Passage shown:
June 09, 2004 10:31 IST

 

It's the ultimate in comfort. In fact, along the remote control, it tops my list of best friends.

 

The three of us go back a long way.

 

Me. The beanbag. The remote control.

 

We saw many a late night movie on television together. And I won't even begin talking about Weekend Paradise when, glued to the beanbag, a bowl of chips on my stomach, I would play kabbadi with the television channels.

 

As you can imagine, I wasn't too pleased when I'd enter the house after a long day at work to occasionally find Baba or Aai sitting on the beanbag. But I didn't think it advisable to ask them to shift to a sofa and leave the beanbag to me. Besides, they did go to bed much before I did. After which the beanbag was all mine.

 

And then, I got married. Last month.

 

My wife fell in love with the beanbag.

 

I tried everything to get it back.

 

I've stood between her and the television set, hoping she'd get irritated and decide to sit elsewhere.

 

I've tried tempting her -- "These new cushions on the sofa are so comfortable, no?" She asked me to chuck her one, eyes never straying from the emotional drama unfolding on the screen.

 

Finally, last night, I asked her as coldly as possible to get off the beanbag. She asked me to wait until the movie was over.

 

I miss my beanbag terribly!

 

Rohan Sonalkar, Mumbai

 

A hug and a pinch

 

I was visiting my uncle and his family in Bangalore.

 

He has a six-year-old daughter who I was meeting for the first time. I was thrilled to see her and gave her a hug.

 

She pinched me. Hard. It really hurt.

 

I didn't know what to do, particularly since everyone else was laughing at her prank.

 

I laughed along, but was determined to pay her back.

 

The next day found my cousin and me alone at home; the rest of the family had gone out.

 

It was the perfect opportunity. I pinched her hard. She started crying. I told her it had hurt just as much when she pinched me and everyone else laughed.

Written problem A:
Answer these questions using the passage above:
(i) What did the writer's wife ask him to do when he coldly told her to get off the beanbag?
(ii) In which city did the uncle and his family live?
(iii) How old was the uncle's daughter?

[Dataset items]
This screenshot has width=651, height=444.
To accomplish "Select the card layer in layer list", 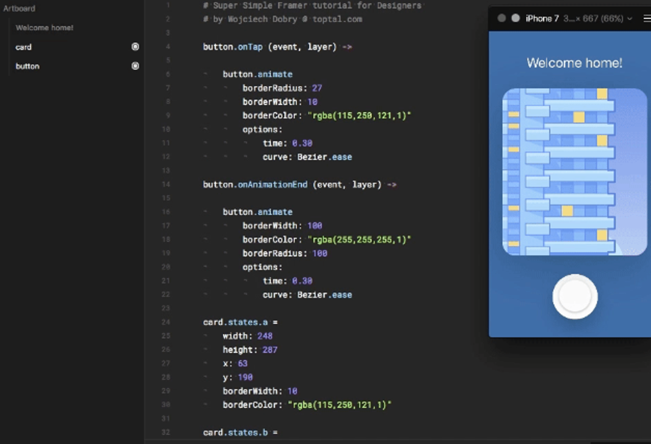I will click(24, 47).
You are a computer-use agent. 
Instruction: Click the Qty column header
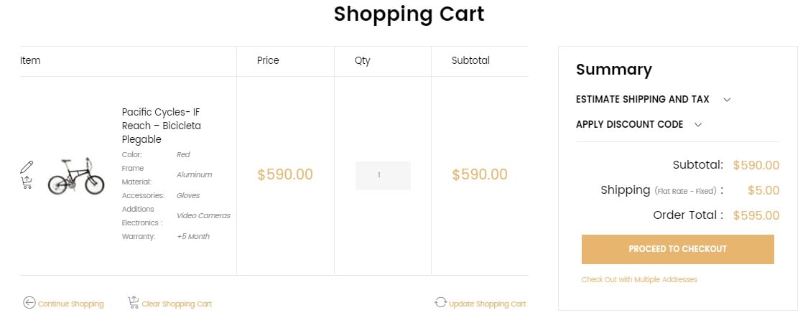point(362,60)
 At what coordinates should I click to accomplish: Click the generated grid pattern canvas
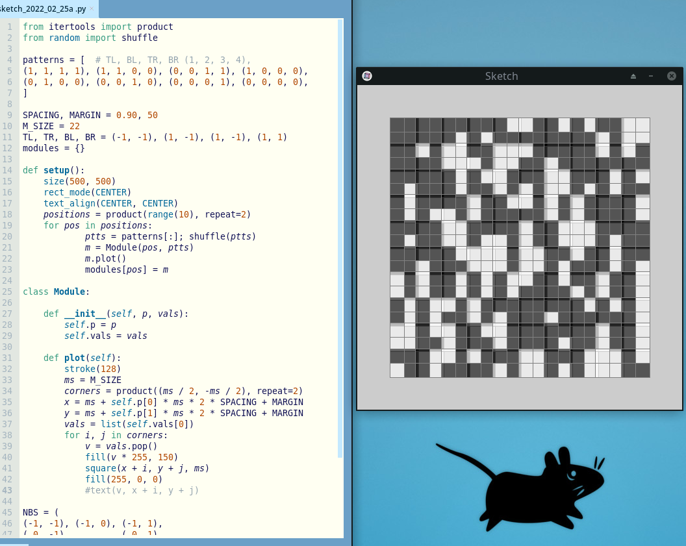(520, 247)
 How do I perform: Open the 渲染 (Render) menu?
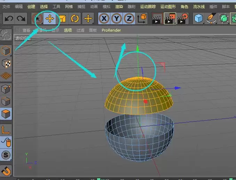[119, 7]
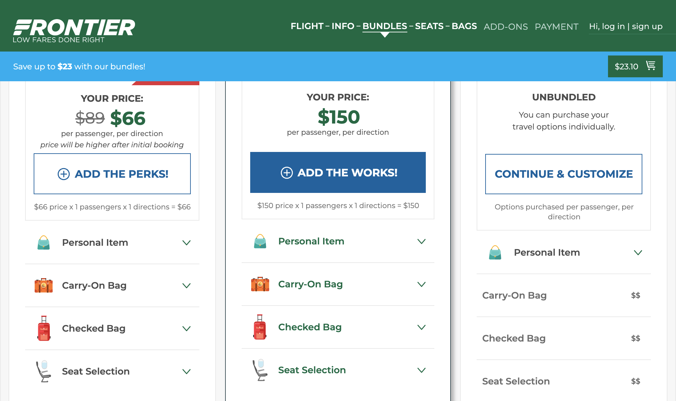Click the orange suitcase icon in Works bundle

tap(260, 284)

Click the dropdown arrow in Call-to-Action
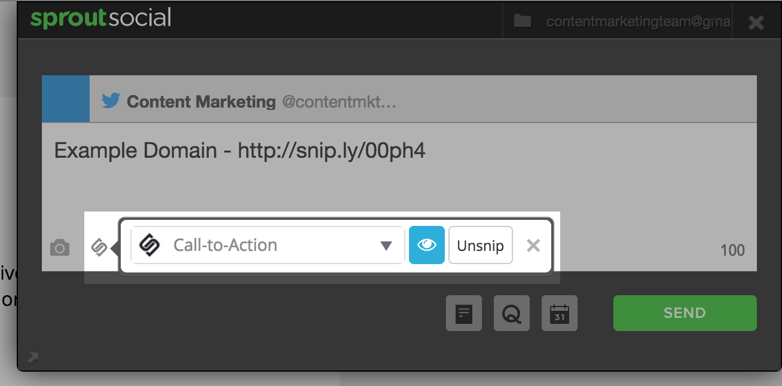point(386,246)
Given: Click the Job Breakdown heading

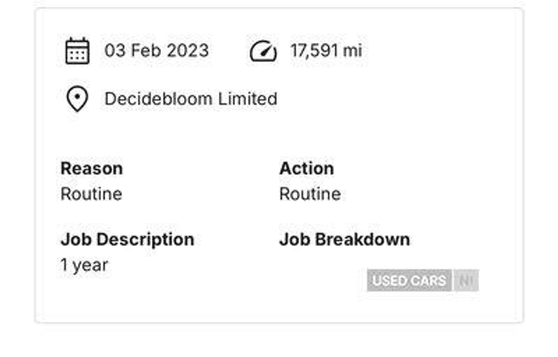Looking at the screenshot, I should click(344, 239).
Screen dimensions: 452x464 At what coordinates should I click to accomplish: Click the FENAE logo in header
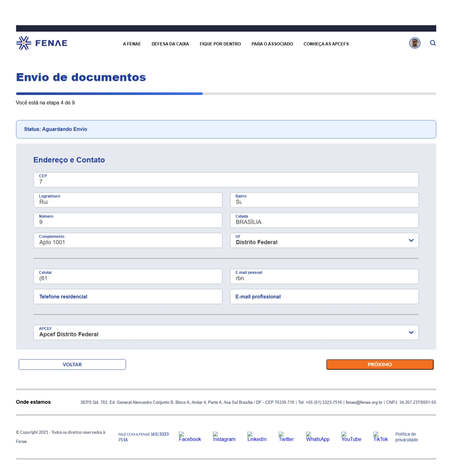(42, 43)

Written problem B:
Recast the listing from the line containing "Click the dropdown arrow in Call-to-Action" through the end of the listing as a Markdown table with the columns No. and Line. Give each non-blank line its own numbered row, and leave out the pictures.

Exercise result A:
(i) She asked him to wait until the movie was over.
(ii) Bangalore.
(iii) Six years old.

Exercise result B:
| No. | Line |
|---|---|
| 1 | Click the dropdown arrow in Call-to-Action |
| 2 | point(386,246) |
| 3 | Given: Click the Job Breakdown heading |
| 4 | Looking at the screenshot, I should click(344, 239). |
| 5 | Screen dimensions: 452x464 At what coordinates should I click to accomplish: Click the FENAE logo in header |
| 6 | (42, 43) |